The copy must run from the line containing "The width and height of the screenshot is (724, 1568)." through the final line of the records, both included, exactly as written. It should contain no pictures.

____ Materials provided

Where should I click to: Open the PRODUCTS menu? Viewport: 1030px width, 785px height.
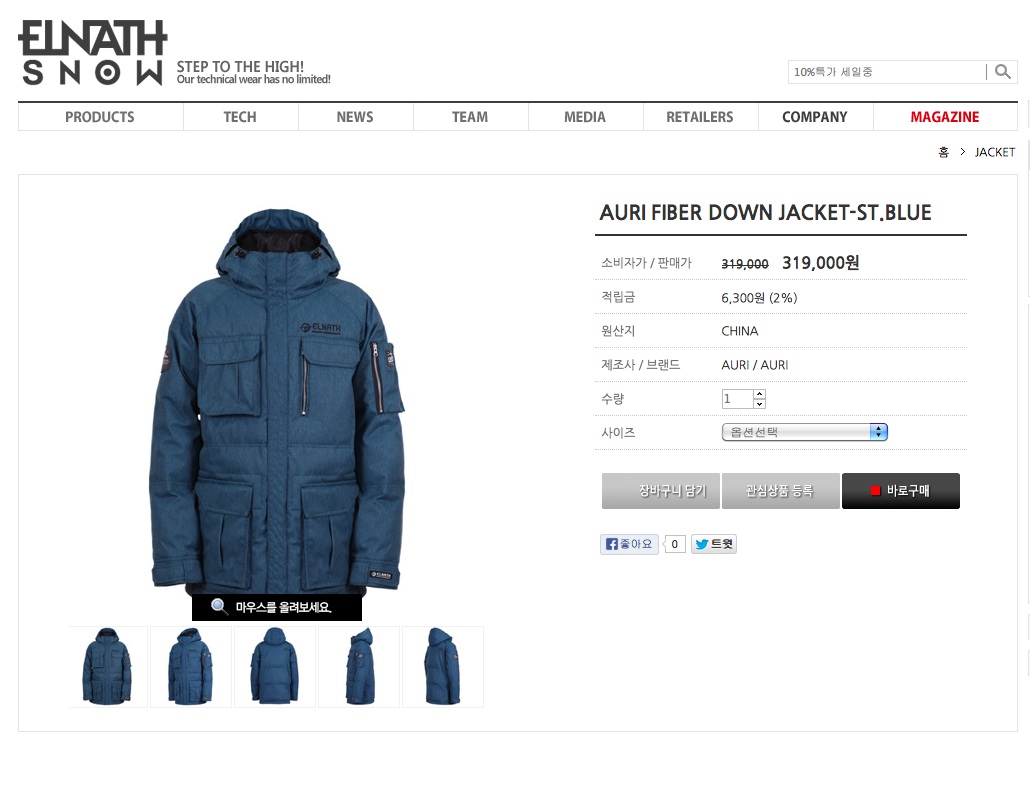point(100,117)
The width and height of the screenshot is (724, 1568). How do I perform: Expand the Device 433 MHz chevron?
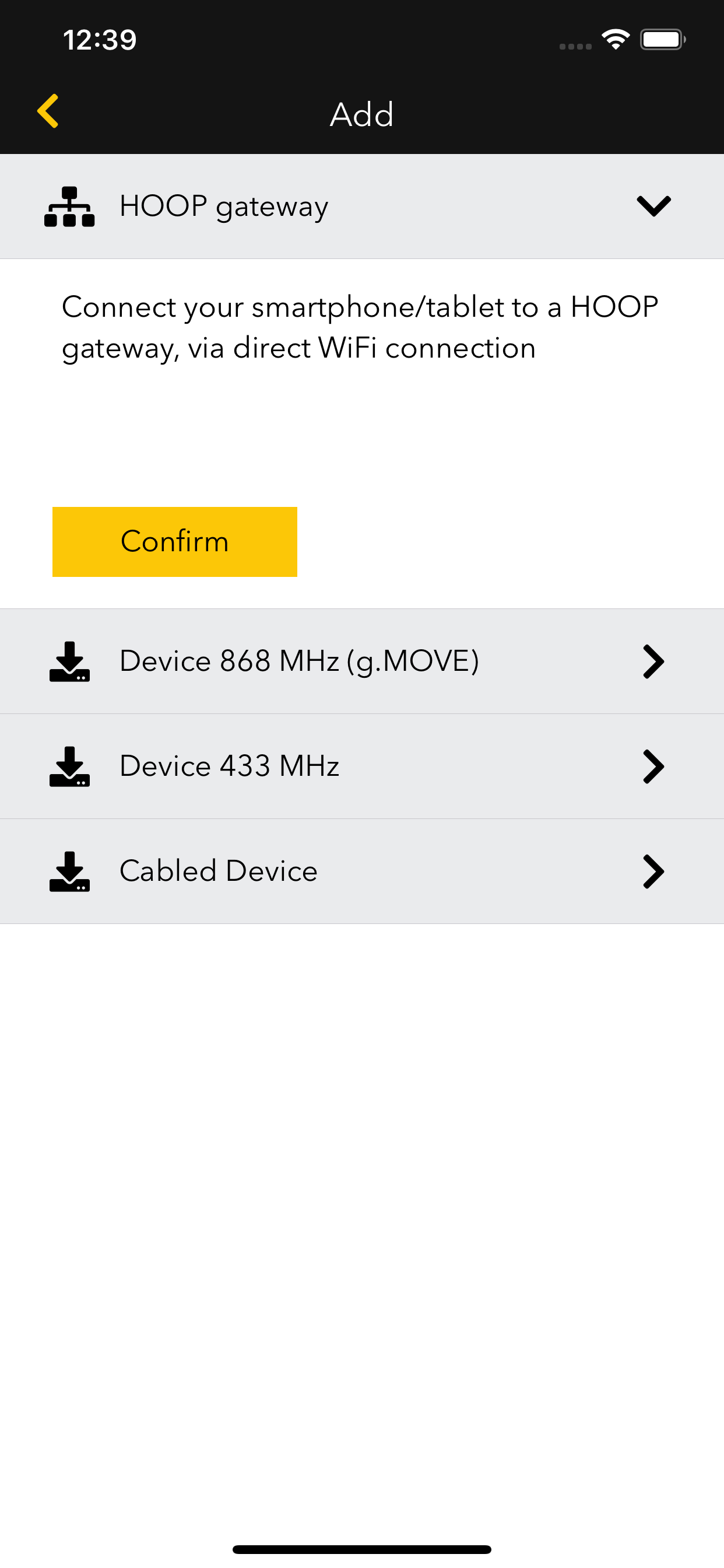pyautogui.click(x=653, y=766)
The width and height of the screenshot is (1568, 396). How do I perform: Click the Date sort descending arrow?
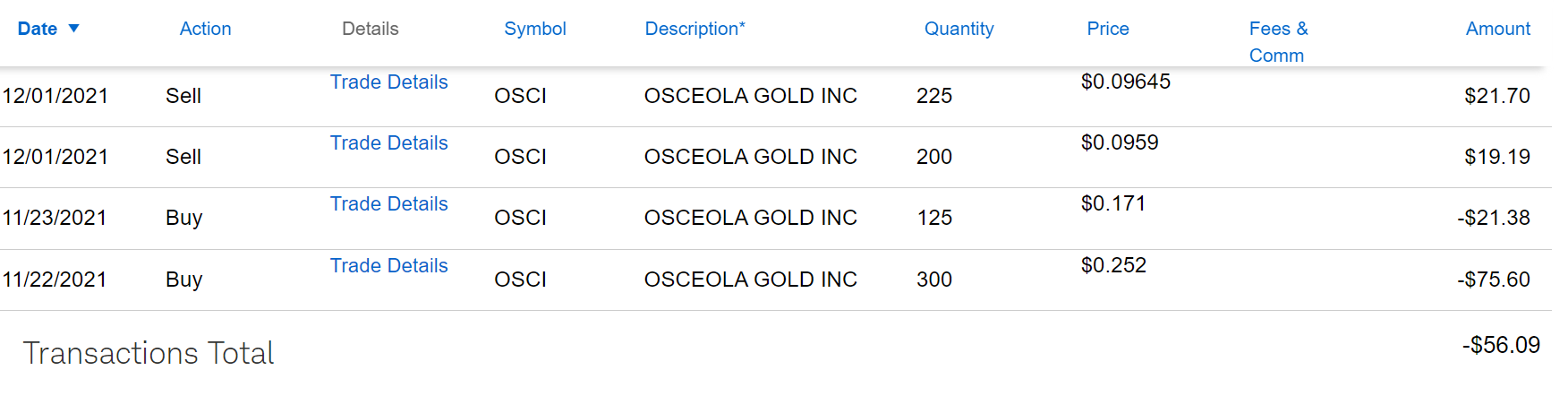pos(74,29)
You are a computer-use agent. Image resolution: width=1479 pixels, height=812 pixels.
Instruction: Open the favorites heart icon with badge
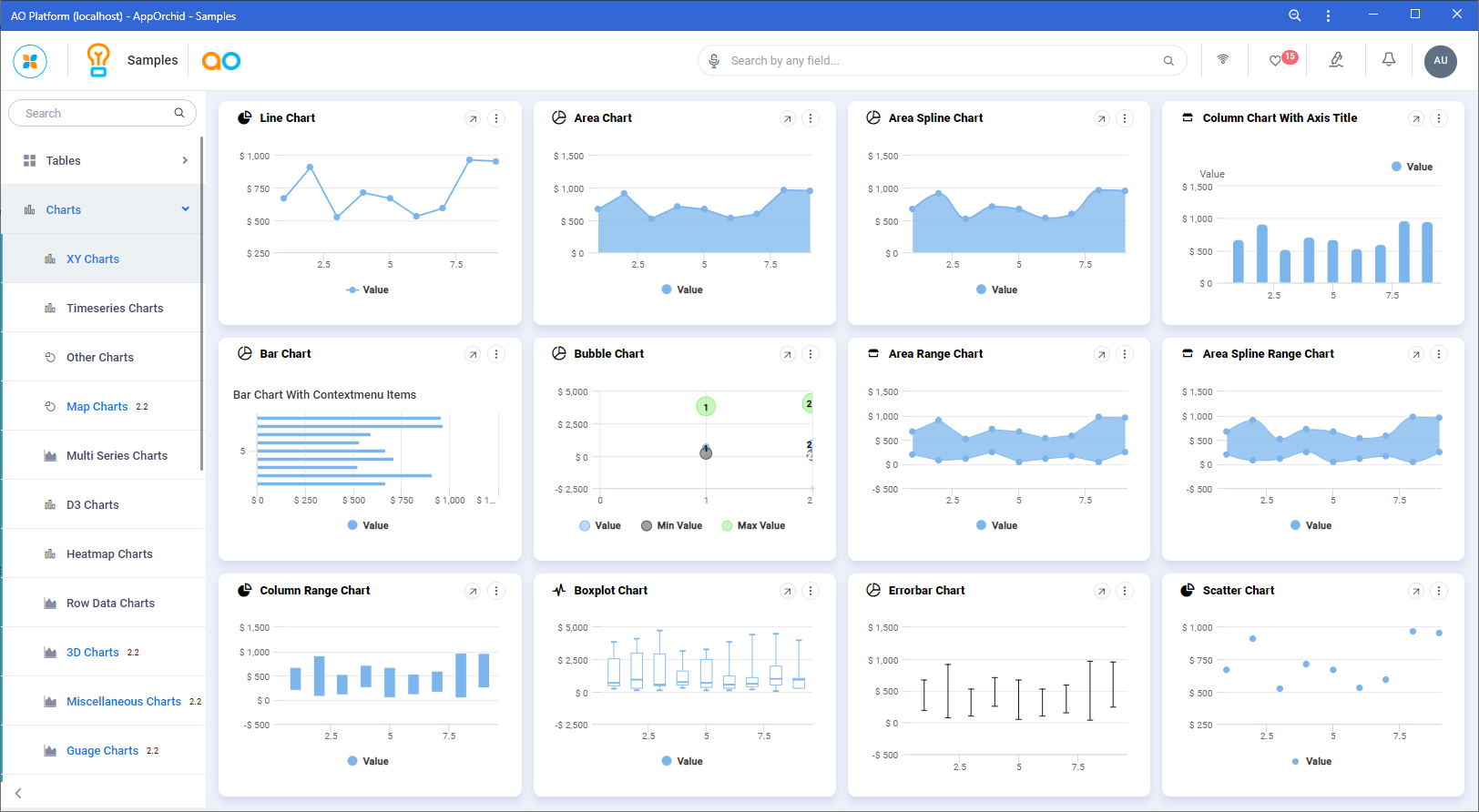pos(1276,61)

________

● Exercise result
The width and height of the screenshot is (724, 1568). How do I perform: Expand the Device 433 MHz chevron?
pyautogui.click(x=653, y=766)
The width and height of the screenshot is (1568, 396). How do I perform: Click the Date sort descending arrow?
pos(74,29)
You are a computer-use agent. Image resolution: width=1479 pixels, height=812 pixels.
Instruction: Open the favorites heart icon with badge
pos(1276,61)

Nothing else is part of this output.